French and Spanish rescuers on Sunday scrambled to reopen railways, douse forest fires and restore power to nearly a million homes plunged into darkness by a violent storm that killed 24 people in southern Europe.
“The priority today is to re-establish the electricity as quickly as possible,” French President Nicolas Sarkozy said as he visited a town in the southwestern region that bore the brunt of Saturday’s storm.
The majority of the deaths were in Spain, where four children died near Barcelona when the roof and a wall of a sports hall were brought down on their heads by winds that in some places reached more than 180kph.
They were playing baseball outside the center in Sant Boi de Llobregat as the storm — which saw 20m high waves battering the Atlantic coast — gathered force and they ran inside to shelter.
Witnesses said they heard a loud sound, then saw that the roof and part of a wall had crumpled.
The storm was one of the fiercest to hit western Europe in a decade.
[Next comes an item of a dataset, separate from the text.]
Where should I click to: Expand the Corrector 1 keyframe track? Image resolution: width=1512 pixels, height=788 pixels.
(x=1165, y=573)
It blew in eastwards from the Atlantic Ocean, barreling across southwest France and northern Spain — ripping roofs off houses, pulling down power lines and flattening hundreds of thousands of trees.
On Sunday it battered Italy, where a young woman was swept away to her death by a wave as she was walking on a beach near the southern city of Naples.
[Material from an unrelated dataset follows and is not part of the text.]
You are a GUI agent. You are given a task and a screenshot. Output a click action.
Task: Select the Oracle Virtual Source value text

Rain also triggered a mudslide onto the main highway south of Naples, killing at least three people and injuring four, the Italian news agency ANSA reported citing firefighters.
Firefighters who pulled the dead and injured from the mud did not exclude that other people could be trapped under the landslide, which occurred on the main highway linking Salerno and Reggio di Calabria.
The winds had lost some of their force but were strong enough to destroy a restaurant in Imperia on the Mediterranean coast and to force some Italian ferry operators to cancel their sailings.
In Portugal, police and firefighters rescued 600 people who were stuck on roads blocked by snow and ice, officials said.
Eight people were killed in France, including four who inhaled carbon monoxide from electricity generators they used amid power outages in two separate incidents.
Two drivers were killed by falling trees on Saturday in the Landes department, while flying debris killed a 78-year-old outside his home. A 73-year-old woman died in the Gironde department when a power cut halted her breathing machine.
Twelve people died in total in Spain, including a woman who was crushed by a wall, another who died after a door lifted by the wind slammed into her, and a police sergeant killed by a falling tree as he was directing traffic.
Hundreds of Spanish firefighters — backed up by 14 planes and helicopters — battled three separate forest fires sparked by electricity pylons brought down by the tempest in northeastern Spain.
The fires were under control by Sunday evening, officials said.